= Beginning of Section =
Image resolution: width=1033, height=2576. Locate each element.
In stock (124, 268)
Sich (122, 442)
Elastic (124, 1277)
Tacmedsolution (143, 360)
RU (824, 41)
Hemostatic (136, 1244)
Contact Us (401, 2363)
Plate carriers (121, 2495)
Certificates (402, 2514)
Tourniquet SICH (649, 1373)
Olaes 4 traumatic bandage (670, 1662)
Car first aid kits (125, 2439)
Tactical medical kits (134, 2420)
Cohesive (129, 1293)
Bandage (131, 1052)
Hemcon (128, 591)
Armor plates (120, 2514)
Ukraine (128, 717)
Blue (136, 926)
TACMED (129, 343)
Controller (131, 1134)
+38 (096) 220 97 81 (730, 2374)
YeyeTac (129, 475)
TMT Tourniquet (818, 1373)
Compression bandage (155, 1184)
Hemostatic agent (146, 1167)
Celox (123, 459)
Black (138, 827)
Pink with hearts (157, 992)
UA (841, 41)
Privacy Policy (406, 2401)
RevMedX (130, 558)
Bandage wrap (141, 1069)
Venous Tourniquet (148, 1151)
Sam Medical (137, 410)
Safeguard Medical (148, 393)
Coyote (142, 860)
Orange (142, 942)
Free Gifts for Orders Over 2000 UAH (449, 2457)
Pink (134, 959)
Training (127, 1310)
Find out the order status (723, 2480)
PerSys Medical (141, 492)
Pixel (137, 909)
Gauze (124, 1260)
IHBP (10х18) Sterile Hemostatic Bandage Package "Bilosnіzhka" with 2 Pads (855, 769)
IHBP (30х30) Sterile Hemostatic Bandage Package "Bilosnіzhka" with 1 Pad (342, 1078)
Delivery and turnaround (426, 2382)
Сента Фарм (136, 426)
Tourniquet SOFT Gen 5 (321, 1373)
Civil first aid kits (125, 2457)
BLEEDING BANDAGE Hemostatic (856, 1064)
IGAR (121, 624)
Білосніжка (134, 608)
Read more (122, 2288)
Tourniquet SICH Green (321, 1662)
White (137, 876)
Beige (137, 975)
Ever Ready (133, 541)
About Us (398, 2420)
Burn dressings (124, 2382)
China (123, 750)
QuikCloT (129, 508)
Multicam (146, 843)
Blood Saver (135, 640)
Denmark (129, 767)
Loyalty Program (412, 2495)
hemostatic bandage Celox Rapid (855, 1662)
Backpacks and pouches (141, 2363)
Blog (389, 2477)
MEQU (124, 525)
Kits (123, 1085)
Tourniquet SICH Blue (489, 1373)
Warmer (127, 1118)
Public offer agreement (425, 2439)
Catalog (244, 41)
= End of Section =
**Problem to work on**: All of the material, restated exactly, is the expected result.

**Output**:
Image resolution: width=1033, height=2576. Locate each element.
In stock (124, 268)
Sich (122, 442)
Elastic (124, 1277)
Tacmedsolution (143, 360)
RU (824, 41)
Hemostatic (136, 1244)
Contact Us (401, 2363)
Plate carriers (121, 2495)
Certificates (402, 2514)
Tourniquet SICH (649, 1373)
Olaes 4 traumatic bandage (670, 1662)
Car first aid kits (125, 2439)
Tactical medical kits (134, 2420)
Cohesive (129, 1293)
Bandage (131, 1052)
Hemcon (128, 591)
Armor plates (120, 2514)
Ukraine (128, 717)
Blue (136, 926)
TACMED (129, 343)
Controller (131, 1134)
+38 (096) 220 97 81 (730, 2374)
YeyeTac (129, 475)
TMT Tourniquet (818, 1373)
Compression bandage (155, 1184)
Hemostatic agent (146, 1167)
Celox (123, 459)
Black (138, 827)
Pink with hearts (157, 992)
UA (841, 41)
Privacy Policy (406, 2401)
RevMedX (130, 558)
Bandage wrap (141, 1069)
Venous Tourniquet (148, 1151)
Sam Medical (137, 410)
Safeguard Medical (148, 393)
Coyote (142, 860)
Orange (142, 942)
Free Gifts for Orders Over 2000 UAH (449, 2457)
Pink (134, 959)
Training (127, 1310)
Find out the order status (723, 2480)
PerSys Medical (141, 492)
Pixel (137, 909)
Gauze (124, 1260)
IHBP (10х18) Sterile Hemostatic Bandage Package "Bilosnіzhka" with 2 Pads (855, 769)
IHBP (30х30) Sterile Hemostatic Bandage Package "Bilosnіzhka" with 1 Pad (342, 1078)
Delivery and turnaround (426, 2382)
Сента Фарм (136, 426)
Tourniquet SOFT Gen 5 (321, 1373)
Civil first aid kits (125, 2457)
BLEEDING BANDAGE Hemostatic (856, 1064)
IGAR (121, 624)
Білосніжка (134, 608)
Read more (122, 2288)
Tourniquet SICH Green (321, 1662)
White (137, 876)
Beige (137, 975)
Ever Ready (133, 541)
About Us (398, 2420)
Burn dressings (124, 2382)
China (123, 750)
QuikCloT (129, 508)
Multicam (146, 843)
Blood Saver (135, 640)
Denmark (129, 767)
Loyalty Program (412, 2495)
hemostatic bandage Celox Rapid (855, 1662)
Backpacks and pouches (141, 2363)
Blog (389, 2477)
MEQU (124, 525)
Kits (123, 1085)
Tourniquet SICH Blue (489, 1373)
Warmer (127, 1118)
Public offer agreement (425, 2439)
Catalog (244, 41)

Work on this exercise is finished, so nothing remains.